Half the gaming industry is applauding Baldur’s Gate 3, but others warn its success could backfire if publishers miss the point. Dragon Age writer David Gaider has zero faith that big companies understand what actually made this RPG a hit.
The massive success of Baldur’s Gate 3 has put turn-based RPGs back in the spotlight, and fans are cheering the genre’s comeback. But while most are thrilled, David Gaider, writer on Dragon Age and Knights of the Old Republic, warns that what’s happening behind closed doors at big publishers might be a problem. He fears the industry will chase Larian Studios’ formula for all the wrong reasons—and make all the same old mistakes.
In a recent interview with PCGamesN, Gaider (who also wrote for the original Baldur’s Gate games) said the key lesson from Larian’s hit is this: an RPG can be successful without watering itself down for a mass market. “There’s no need to chase love from the audience or try to make the game appeal to everyone out there,” he explained.

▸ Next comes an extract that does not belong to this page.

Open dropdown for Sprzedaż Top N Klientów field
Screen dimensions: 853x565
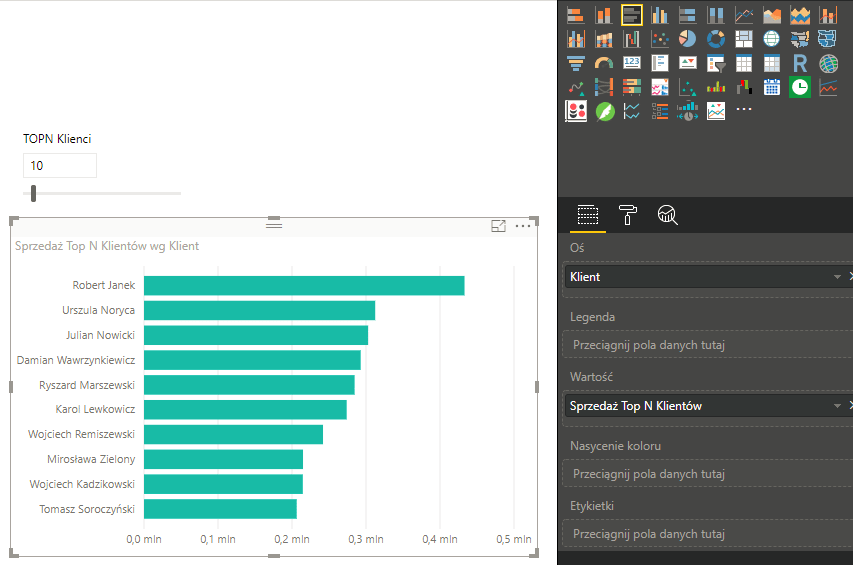[x=836, y=406]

Don’t Copy the Formula—Copy the Freedom
But Gaider doubts that major publishers really understand this. Now that Baldur’s Gate 3 (and games like Clair Obscur: Expedition 33) have shown another way to win, he suspects execs will simply demand, “Give us another Baldur’s Gate 3—on half the budget.” “That’s not how it works.” Gaider warns that cutting corners threatens everything that makes a narrative RPG great: time, resources, and creative freedom.
He believes the true legacy of Baldur’s Gate 3 isn’t about copying a winning formula, but about rediscovering what makes RPGs special in the first place. “I hope the industry gets that it’s not about replicating a blueprint, but about committing to a creative vision from day one,” Gaider told PCGamesN. Only then will truly groundbreaking RPGs happen.
Romance in RPGs Should Never Be Just a Checkbox
Gaider also criticizes how romance in games has become a shallow, obligatory feature—now even showing up in titles like Warframe, thanks to the Baldur’s Gate 3 craze. “The danger is that romance becomes a mechanical box-ticking exercise: a couple of lines, a cinematic, and you’re done,” he warns. Having written Alistair and Morrigan’s stories himself, Gaider insists romantic arcs should be meaningful, not just another bullet point on a feature list.